Scientists from the Model Animal Research Center of Nanjing University in China published a paper in Cell last week detailing their use of the precision gene modifying technique CRISPR/Cas9 to alter targeted genes in monkey embryos, resulting in the first birth of primates following the new technique. Other scientists are currently working on the same feat, but Xingxu Huang and his colleagues are the first to report a successful live birth.
The news has garnered a lot of attention, much of it focused on hopes for more accurate animal models for research on complex human diseases. Though transgenic mice are often used for this purpose, primates offer a substantial advantage, especially for neurological disorders.
Not all observers are convinced that this technology will in fact prove useful for studying human disease. The genes that were altered in the monkeys – Ppar-y and Rag1 – are not directly linked to a particular disease, though they are associated with some disorders. Additionally, the researchers have not yet ascertained whether the mutations occurred in all of the animals’ cells, and of course their impact on the monkeys as they grow remains to be seen. As stem-cell researcher Rudolf Jaenisch told Nature, the results say little on their own. "The next step is to see if we can learn anything from it," Jaenisch said.
Despite this rather large caveat, some people are already looking toward applying this technique to humans.
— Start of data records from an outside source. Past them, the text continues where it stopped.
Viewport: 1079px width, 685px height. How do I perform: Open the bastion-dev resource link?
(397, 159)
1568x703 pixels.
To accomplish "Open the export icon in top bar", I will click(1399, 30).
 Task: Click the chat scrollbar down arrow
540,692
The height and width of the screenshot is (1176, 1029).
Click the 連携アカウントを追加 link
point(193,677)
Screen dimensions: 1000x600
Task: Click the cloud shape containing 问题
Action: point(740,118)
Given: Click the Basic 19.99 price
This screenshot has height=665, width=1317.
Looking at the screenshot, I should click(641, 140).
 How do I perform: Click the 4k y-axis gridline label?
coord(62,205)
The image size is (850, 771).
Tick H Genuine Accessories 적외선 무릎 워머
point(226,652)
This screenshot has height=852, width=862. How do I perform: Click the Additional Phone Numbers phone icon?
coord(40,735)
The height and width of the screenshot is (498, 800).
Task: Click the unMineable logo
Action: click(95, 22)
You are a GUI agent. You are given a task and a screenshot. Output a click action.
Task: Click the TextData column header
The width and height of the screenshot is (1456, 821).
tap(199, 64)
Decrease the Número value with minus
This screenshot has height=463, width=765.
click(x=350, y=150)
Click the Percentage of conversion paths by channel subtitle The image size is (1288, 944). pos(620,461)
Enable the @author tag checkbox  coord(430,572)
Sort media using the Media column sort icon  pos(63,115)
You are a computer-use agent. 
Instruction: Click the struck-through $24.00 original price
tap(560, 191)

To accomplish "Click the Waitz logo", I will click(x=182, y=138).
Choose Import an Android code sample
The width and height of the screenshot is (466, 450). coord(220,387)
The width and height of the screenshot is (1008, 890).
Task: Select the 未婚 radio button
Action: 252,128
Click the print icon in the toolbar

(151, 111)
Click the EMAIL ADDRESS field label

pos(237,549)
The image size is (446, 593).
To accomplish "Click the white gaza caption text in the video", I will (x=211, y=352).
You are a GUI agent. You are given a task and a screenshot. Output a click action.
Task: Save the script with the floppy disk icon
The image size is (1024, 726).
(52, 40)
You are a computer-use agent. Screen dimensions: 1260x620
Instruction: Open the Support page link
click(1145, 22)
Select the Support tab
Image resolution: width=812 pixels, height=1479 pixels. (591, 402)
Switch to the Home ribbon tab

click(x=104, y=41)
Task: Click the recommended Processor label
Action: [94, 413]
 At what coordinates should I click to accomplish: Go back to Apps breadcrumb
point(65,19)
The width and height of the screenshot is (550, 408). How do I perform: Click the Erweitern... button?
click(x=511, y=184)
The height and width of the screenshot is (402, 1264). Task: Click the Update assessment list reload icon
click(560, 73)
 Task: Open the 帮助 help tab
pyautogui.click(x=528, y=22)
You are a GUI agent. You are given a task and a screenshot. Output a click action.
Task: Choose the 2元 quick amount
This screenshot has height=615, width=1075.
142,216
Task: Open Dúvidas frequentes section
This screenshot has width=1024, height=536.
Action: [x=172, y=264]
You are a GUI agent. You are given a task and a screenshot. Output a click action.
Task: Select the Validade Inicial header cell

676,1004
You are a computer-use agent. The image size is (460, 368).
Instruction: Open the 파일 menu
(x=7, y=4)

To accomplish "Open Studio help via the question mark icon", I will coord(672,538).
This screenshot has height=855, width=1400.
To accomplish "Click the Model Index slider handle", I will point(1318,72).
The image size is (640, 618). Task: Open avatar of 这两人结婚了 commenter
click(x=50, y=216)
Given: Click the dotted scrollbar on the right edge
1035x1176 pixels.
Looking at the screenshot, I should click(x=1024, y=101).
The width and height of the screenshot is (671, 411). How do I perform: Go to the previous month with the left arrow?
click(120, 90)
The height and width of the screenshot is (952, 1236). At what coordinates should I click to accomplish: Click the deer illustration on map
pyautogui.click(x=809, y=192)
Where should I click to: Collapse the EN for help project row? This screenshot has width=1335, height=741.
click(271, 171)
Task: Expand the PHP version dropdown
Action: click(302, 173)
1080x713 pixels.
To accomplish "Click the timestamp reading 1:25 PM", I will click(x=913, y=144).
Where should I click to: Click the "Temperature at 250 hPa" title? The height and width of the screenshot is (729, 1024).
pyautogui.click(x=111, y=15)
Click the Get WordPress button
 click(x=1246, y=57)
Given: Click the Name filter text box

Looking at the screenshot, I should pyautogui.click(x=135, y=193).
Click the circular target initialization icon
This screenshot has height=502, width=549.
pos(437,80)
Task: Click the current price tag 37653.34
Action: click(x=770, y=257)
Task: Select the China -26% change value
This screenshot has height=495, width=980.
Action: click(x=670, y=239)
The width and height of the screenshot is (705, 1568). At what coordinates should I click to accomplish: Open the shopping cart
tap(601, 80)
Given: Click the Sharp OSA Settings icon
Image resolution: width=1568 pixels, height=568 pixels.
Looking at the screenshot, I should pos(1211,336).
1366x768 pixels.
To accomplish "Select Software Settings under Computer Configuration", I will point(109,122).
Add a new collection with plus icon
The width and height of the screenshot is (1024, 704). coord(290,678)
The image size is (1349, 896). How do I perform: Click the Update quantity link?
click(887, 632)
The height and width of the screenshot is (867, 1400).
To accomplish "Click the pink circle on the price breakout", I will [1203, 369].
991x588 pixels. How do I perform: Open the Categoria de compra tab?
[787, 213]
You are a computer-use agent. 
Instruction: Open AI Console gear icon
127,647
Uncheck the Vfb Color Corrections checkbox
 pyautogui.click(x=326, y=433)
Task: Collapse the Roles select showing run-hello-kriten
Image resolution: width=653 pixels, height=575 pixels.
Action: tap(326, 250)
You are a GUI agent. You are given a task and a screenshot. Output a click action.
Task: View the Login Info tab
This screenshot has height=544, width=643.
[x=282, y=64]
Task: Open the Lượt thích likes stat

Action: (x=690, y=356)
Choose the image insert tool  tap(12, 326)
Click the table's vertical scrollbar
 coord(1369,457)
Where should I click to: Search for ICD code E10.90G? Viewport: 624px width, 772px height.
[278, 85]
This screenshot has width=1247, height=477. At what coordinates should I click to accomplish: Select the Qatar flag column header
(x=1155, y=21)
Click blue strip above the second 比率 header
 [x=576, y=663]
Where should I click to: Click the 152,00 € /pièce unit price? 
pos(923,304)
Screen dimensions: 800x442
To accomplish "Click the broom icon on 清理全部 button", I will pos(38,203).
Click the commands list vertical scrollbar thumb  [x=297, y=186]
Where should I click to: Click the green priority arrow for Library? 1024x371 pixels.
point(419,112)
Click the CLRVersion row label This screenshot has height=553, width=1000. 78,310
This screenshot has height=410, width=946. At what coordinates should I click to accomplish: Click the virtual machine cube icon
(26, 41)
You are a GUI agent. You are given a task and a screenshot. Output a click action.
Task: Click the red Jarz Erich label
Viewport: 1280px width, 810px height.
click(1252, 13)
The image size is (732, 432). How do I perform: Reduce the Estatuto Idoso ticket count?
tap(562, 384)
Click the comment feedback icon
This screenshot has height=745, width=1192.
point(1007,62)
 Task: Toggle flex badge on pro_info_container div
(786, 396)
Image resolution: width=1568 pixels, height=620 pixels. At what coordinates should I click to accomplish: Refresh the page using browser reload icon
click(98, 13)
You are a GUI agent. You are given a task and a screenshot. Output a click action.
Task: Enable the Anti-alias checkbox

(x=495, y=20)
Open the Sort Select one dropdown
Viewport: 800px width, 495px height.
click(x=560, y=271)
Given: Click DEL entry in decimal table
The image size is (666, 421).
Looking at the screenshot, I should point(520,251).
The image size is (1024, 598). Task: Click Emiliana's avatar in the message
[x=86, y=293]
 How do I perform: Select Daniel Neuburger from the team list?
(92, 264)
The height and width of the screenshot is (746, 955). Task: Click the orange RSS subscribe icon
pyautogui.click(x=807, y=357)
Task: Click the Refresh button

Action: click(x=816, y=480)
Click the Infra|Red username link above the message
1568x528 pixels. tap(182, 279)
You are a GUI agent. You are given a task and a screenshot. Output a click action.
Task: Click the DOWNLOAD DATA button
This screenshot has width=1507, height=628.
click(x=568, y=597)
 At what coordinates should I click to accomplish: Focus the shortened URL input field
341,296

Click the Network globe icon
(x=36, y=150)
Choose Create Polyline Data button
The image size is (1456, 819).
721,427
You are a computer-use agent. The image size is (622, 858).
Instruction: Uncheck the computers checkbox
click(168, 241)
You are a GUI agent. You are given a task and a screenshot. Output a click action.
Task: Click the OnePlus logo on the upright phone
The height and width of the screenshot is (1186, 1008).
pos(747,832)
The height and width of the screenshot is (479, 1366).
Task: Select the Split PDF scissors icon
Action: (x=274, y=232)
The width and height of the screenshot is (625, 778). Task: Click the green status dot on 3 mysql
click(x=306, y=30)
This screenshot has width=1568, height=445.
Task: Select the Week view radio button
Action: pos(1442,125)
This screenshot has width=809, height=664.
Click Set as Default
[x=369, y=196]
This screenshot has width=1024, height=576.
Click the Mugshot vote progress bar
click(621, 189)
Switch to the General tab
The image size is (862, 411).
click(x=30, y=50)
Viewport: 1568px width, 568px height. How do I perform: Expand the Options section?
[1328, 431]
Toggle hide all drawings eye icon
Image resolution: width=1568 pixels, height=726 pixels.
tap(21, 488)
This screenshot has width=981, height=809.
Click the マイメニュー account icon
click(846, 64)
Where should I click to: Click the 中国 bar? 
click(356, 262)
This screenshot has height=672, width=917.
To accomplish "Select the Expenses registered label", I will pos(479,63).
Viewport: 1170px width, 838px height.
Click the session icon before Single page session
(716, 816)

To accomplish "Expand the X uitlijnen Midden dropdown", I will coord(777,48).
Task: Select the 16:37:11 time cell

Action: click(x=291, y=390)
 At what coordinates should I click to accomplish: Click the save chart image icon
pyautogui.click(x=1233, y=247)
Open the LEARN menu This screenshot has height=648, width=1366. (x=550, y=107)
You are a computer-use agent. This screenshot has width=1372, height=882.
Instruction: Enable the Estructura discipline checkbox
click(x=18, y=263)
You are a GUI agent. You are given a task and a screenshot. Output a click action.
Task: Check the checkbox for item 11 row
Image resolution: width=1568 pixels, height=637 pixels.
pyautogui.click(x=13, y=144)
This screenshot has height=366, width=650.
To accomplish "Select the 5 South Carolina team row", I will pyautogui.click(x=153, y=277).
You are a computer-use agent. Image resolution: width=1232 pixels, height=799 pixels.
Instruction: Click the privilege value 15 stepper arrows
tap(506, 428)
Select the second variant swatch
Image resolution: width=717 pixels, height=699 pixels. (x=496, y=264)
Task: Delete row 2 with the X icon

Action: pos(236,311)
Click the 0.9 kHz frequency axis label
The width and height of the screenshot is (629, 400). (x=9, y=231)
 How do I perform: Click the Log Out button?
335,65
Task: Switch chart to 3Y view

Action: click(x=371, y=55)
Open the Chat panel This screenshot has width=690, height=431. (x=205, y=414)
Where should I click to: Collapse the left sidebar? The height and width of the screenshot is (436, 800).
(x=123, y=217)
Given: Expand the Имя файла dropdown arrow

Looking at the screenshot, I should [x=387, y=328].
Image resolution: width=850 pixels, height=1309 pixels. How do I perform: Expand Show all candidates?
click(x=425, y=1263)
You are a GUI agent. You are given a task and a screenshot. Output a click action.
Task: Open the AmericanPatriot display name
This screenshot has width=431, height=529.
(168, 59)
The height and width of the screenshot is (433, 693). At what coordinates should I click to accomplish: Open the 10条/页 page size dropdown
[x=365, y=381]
Coverage in MIT Technology Review did not shy away from discussing the prospect of creating GM humans.
"The fact that genome editing worked to create modified monkeys suggests it might also work to create genetically modified humans. Crispr is already used to modify human cells grown in labs, but it has not yet been tested on human embryos or adults. “We believe the success of this strategy in nonhuman primates gives lots of potential for its application in humans, but we think due to the safety issue, it will take a long way for expanding this strategy to human embryos,” says [study coauthor Wezhi] Ji."
Some coverage of the CRISPR monkeys identified experimental research on primates as the main ethical challenge raised by the research. The Guardian, for example, emphasized the concerns of animal rights advocates who warn that it could significantly increase the research use of non-human primates.
But scientists including George Church have already lined up the financing and launched a company called Editas that aims to use these precision gene editing technologies to treat a broad range of human diseases at the genetic level. Whether the company will also attempt to modify human embryos, leading to inheritable genetic modification, has not been clarified. In a February 6 webinar sponsored by Genetic Engineering & Biotechnology News, Church commented that human germline modification is “the ultimate in preventive medicine,” but that somatic modifications will likely be the focus for now, “until the safety and efficacy [of precision gene editing] is proven.”
We can recognize the beneficial potentials of CRISPR, and at the same time attend to its safety risks and to the door that it could open to eugenic enhancements. Acknowledging that prospect now is the first step toward ensuring that the social, ethical, and biopolitical implications of the work will guide, and not merely follow, the scientific research.